● Objetivo declarado a
Por favor, reproduza sem nenhuma alteração a parte das entradas que vai da linha que contém “Viewport: 658px width, 317px height.” até o fim das entradas, incluindo ambas as extremidades.
·····
A Igreja chama Maria não só de Mãe de Deus, mas também de Mãe do Salvador. Nas ladainhas lauretanas, por exemplo, após as invocações de Sancta Dei Genitrix e Mater Creatoris, lê-se Mater Salvatoris, ora pro nobis.
Não há aqui, como alguns poderiam pensar e o veremos melhor depois, uma dualidade1 que diminuiria a unidade da Mariologia como que dominada por dois princípios distintos: “Mãe de Deus” e “Mãe do Salvador, associada à sua obra redentora”. A unidade da Mariologia é mantida porque Maria é “Mãe de Deus Redentor ou Salvador”. Da mesma forma, os dois mistérios da Encarnação e da Redenção não constituem uma dualidade que diminuiria a unidade do tratado de Cristo ou Cristologia, porque se trata da “Encarnação Redentora”; o motivo da Encarnação está suficientemente indicado no Credo, onde se diz do Filho de Deus que desceu do Céu para a nossa salvação: “E por nós, homens, e para nossa salvação, desceu do Céu” (Símbolo Niceno-Constantinopolitano).
Vejamos como Maria tornou-se a Mãe do Salvador por seu consentimento e, em seguida, como, em virtude de ser Mãe do Salvador, foi associada à sua obra redentora.
Maria tornou-se a Mãe do Redentor pelo seu consentimento
No dia da Anunciação, a Santíssima Virgem deu o seu consentimento à Encarnação redentora quando o arcanjo Gabriel lhe disse2: “eis que conceberás no teu ventre e darás à luz um filho, a quem porás o nome de Jesus”, que quer dizer salvador.
Maria não ignorava as profecias messiânicas, principalmente as de Isaías, que anunciavam claramente os sofrimentos redentores do Salvador prometido. Ao dizer seu fiat, no dia da Anunciação, ela generosamente aceitou de antemão todos os sofrimentos que a obra da redenção acarretaria para seu Filho e para si mesma.
·····
● Objetivo declarado b
Segundo o trecho sobre a Mãe do Salvador, em que dia a Santíssima Virgem deu seu consentimento à Encarnação redentora?

● Informações extraídas
·····
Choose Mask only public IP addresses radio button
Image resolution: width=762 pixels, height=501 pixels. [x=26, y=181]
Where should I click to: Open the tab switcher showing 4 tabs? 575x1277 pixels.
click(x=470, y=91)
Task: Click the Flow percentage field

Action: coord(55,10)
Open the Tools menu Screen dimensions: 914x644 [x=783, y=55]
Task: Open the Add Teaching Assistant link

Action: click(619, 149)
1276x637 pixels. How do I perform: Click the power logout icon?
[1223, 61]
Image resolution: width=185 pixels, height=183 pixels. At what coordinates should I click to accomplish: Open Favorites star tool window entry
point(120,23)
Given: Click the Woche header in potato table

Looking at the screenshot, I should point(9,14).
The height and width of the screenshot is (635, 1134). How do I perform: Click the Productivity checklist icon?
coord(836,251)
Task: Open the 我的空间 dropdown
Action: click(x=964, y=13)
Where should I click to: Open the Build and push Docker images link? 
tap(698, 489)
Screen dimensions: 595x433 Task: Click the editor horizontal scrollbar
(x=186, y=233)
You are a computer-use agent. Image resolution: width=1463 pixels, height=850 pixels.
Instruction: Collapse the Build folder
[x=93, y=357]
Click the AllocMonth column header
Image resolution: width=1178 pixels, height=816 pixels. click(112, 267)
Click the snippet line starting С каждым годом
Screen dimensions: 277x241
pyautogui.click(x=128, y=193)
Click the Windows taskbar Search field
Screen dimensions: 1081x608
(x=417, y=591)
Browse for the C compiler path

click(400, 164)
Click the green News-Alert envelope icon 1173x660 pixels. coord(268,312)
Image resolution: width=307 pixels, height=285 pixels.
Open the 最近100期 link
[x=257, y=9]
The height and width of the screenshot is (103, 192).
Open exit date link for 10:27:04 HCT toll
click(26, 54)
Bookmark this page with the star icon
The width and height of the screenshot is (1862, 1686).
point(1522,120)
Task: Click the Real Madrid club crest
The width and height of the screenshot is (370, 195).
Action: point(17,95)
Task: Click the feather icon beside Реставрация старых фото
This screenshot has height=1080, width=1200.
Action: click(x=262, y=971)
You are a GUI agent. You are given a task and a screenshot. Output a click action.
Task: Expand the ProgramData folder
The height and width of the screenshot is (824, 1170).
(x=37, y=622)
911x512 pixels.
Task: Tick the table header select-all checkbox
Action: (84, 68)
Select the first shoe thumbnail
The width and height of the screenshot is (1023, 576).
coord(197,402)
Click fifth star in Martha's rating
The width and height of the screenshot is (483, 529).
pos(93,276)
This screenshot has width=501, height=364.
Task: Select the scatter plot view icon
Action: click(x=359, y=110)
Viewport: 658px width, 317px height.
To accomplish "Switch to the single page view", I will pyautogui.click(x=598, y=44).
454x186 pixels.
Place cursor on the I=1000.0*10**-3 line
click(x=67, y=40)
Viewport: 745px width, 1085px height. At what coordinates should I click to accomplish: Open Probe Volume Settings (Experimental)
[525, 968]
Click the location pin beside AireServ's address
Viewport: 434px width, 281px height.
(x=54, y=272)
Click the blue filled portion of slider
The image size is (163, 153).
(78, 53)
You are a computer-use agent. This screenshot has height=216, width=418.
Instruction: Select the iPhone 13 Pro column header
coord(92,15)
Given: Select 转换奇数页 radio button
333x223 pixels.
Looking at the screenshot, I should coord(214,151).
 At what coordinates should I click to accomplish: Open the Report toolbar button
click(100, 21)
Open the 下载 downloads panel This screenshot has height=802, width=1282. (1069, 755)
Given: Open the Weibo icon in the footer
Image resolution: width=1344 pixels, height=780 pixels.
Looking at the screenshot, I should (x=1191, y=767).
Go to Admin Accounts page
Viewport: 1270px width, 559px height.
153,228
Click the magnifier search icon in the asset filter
·····
● Resultado da tarefa a
Viewport: 658px width, 317px height.
To accomplish "Switch to the single page view", I will pyautogui.click(x=598, y=44).
454x186 pixels.
Place cursor on the I=1000.0*10**-3 line
click(x=67, y=40)
Viewport: 745px width, 1085px height. At what coordinates should I click to accomplish: Open Probe Volume Settings (Experimental)
[525, 968]
Click the location pin beside AireServ's address
Viewport: 434px width, 281px height.
(x=54, y=272)
Click the blue filled portion of slider
The image size is (163, 153).
(78, 53)
You are a computer-use agent. This screenshot has height=216, width=418.
Instruction: Select the iPhone 13 Pro column header
coord(92,15)
Given: Select 转换奇数页 radio button
333x223 pixels.
Looking at the screenshot, I should coord(214,151).
 At what coordinates should I click to accomplish: Open the Report toolbar button
click(100, 21)
Open the 下载 downloads panel This screenshot has height=802, width=1282. (1069, 755)
Given: Open the Weibo icon in the footer
Image resolution: width=1344 pixels, height=780 pixels.
Looking at the screenshot, I should (x=1191, y=767).
Go to Admin Accounts page
Viewport: 1270px width, 559px height.
153,228
Click the magnifier search icon in the asset filter

● Resultado da tarefa b
No dia da Anunciação.